> [PROBLEM TO SOLVE]:
In the copy you make, include no pictures, and transcribe every record exactly.

> [DATA RECORDS]:
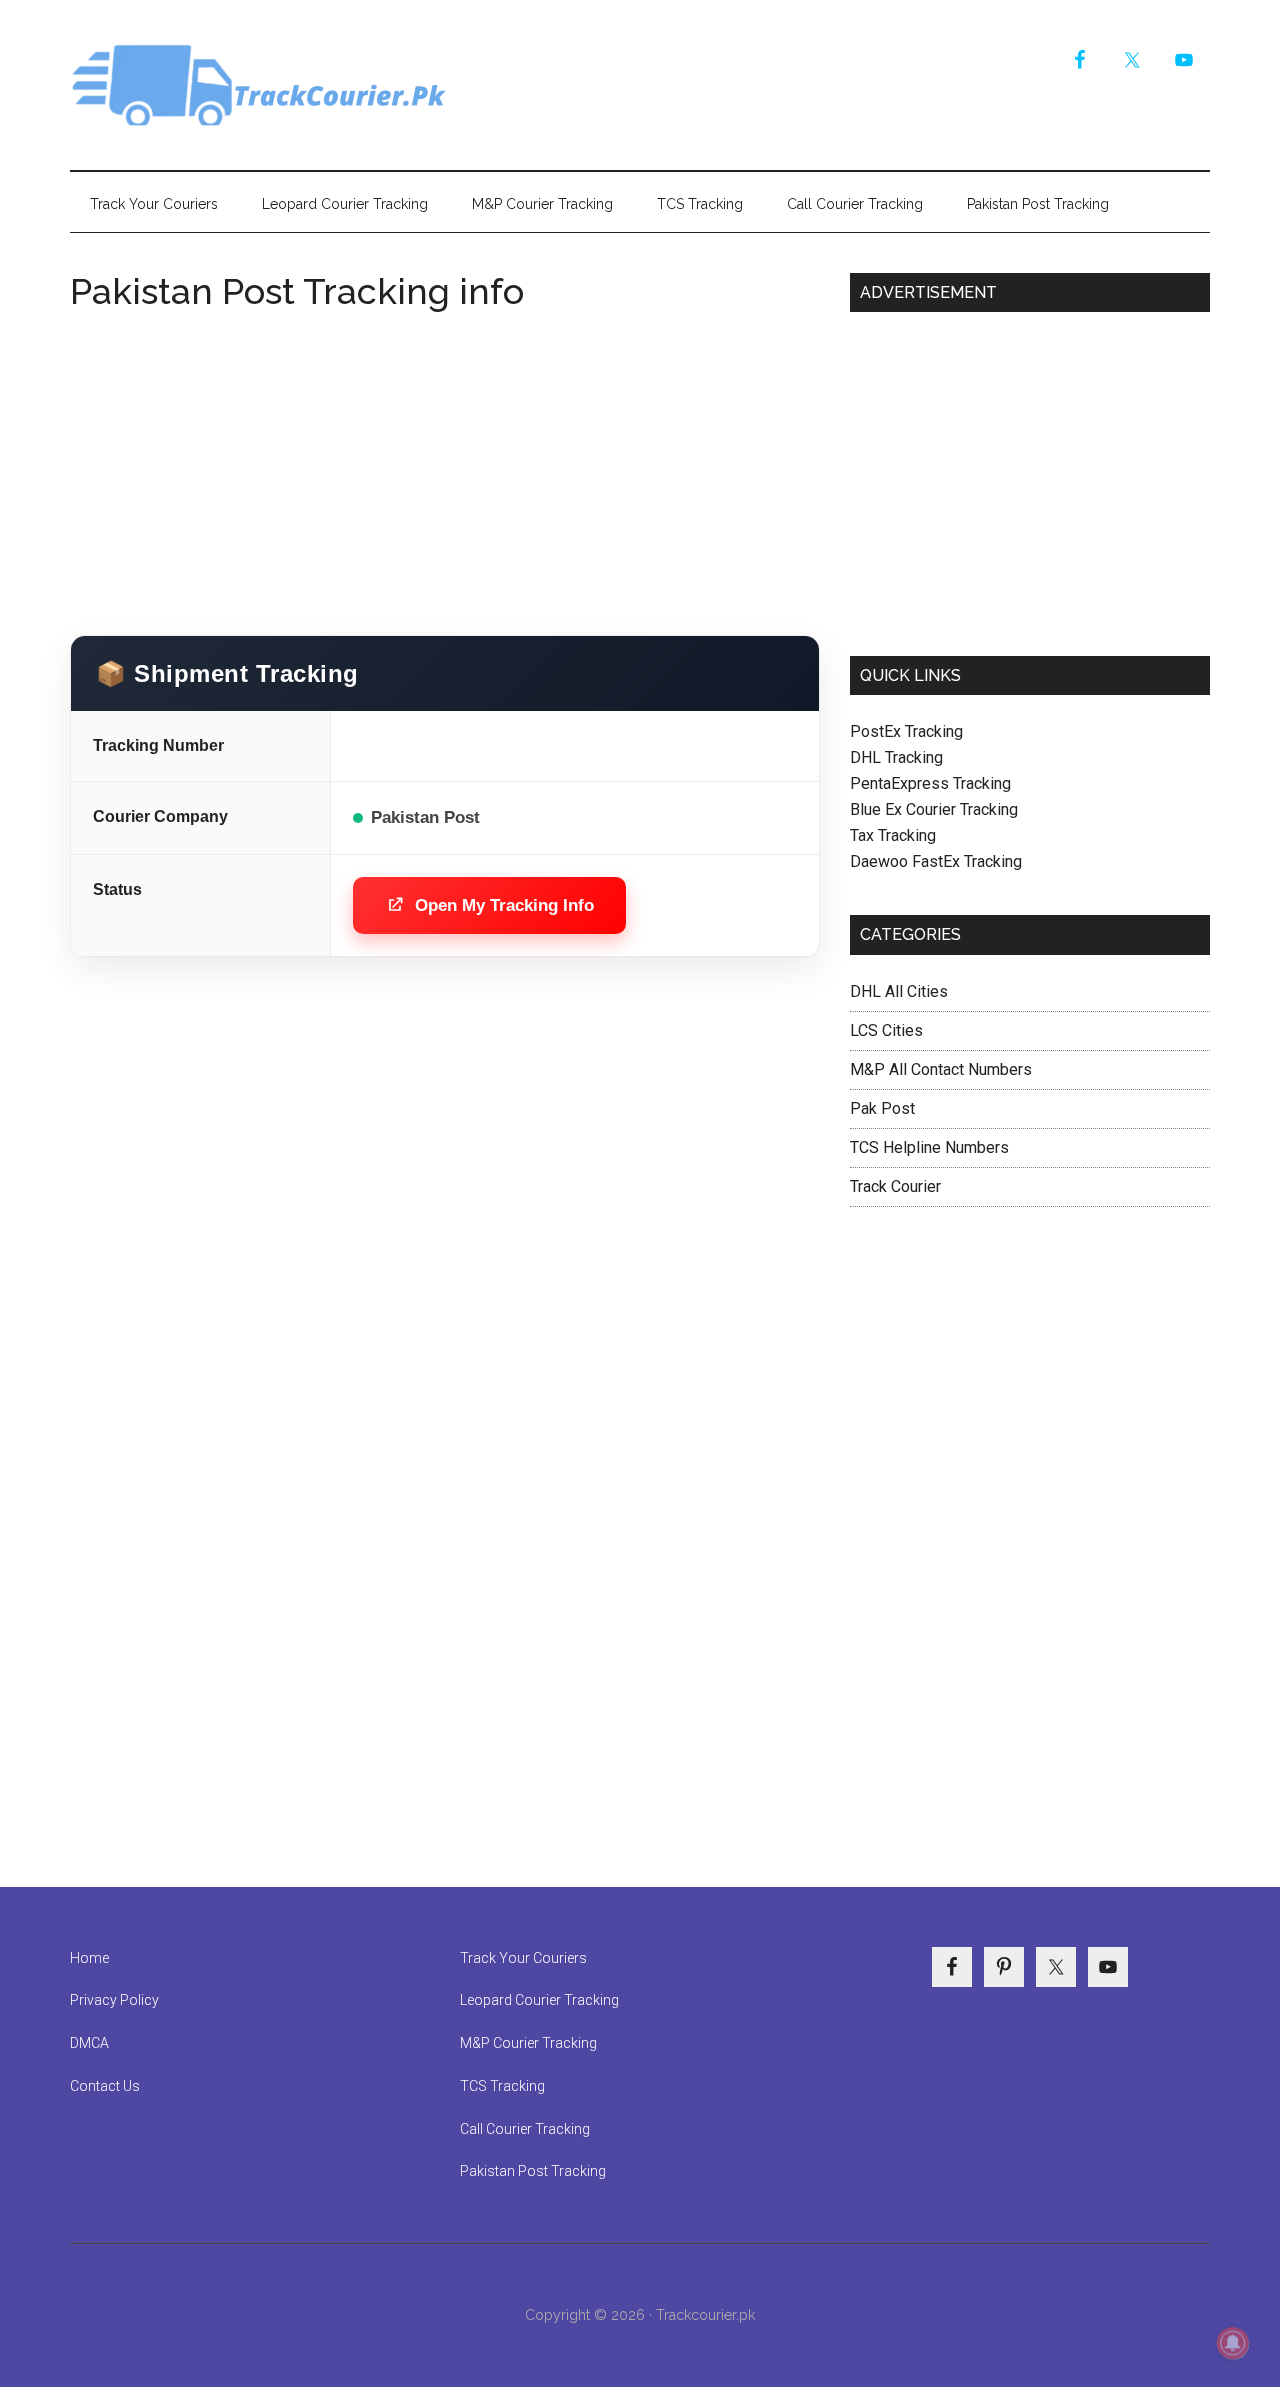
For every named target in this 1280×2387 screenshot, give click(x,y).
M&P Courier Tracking (528, 2043)
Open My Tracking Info (504, 905)
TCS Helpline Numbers (929, 1147)
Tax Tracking (893, 835)
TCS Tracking (502, 2086)
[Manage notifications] (1233, 2343)
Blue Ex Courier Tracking (934, 809)
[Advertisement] (445, 465)
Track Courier (260, 85)
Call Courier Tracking (525, 2129)
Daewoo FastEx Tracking (936, 861)
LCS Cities (886, 1030)
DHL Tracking (896, 757)
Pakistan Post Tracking (533, 2171)
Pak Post (882, 1108)
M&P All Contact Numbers (941, 1069)
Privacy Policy (114, 2000)
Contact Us (105, 2086)
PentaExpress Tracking (930, 783)
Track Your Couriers (523, 1958)
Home (89, 1958)
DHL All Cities (899, 991)
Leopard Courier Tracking (539, 2000)
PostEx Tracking (906, 731)
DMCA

> [WRITTEN SOLUTION]:
For every named target in this 1280×2387 screenshot, give click(x,y).
M&P Courier Tracking (528, 2043)
Open My Tracking Info (504, 905)
TCS Helpline Numbers (929, 1147)
Tax Tracking (893, 835)
TCS Tracking (502, 2086)
[Manage notifications] (1233, 2343)
Blue Ex Courier Tracking (934, 809)
[Advertisement] (445, 465)
Track Courier (260, 85)
Call Courier Tracking (525, 2129)
Daewoo FastEx Tracking (936, 861)
LCS Cities (886, 1030)
DHL Tracking (896, 757)
Pakistan Post Tracking (533, 2171)
Pak Post (882, 1108)
M&P All Contact Numbers (941, 1069)
Privacy Policy (114, 2000)
Contact Us (105, 2086)
PentaExpress Tracking (930, 783)
Track Your Couriers (523, 1958)
Home (89, 1958)
DHL All Cities (899, 991)
Leopard Courier Tracking (539, 2000)
PostEx Tracking (906, 731)
DMCA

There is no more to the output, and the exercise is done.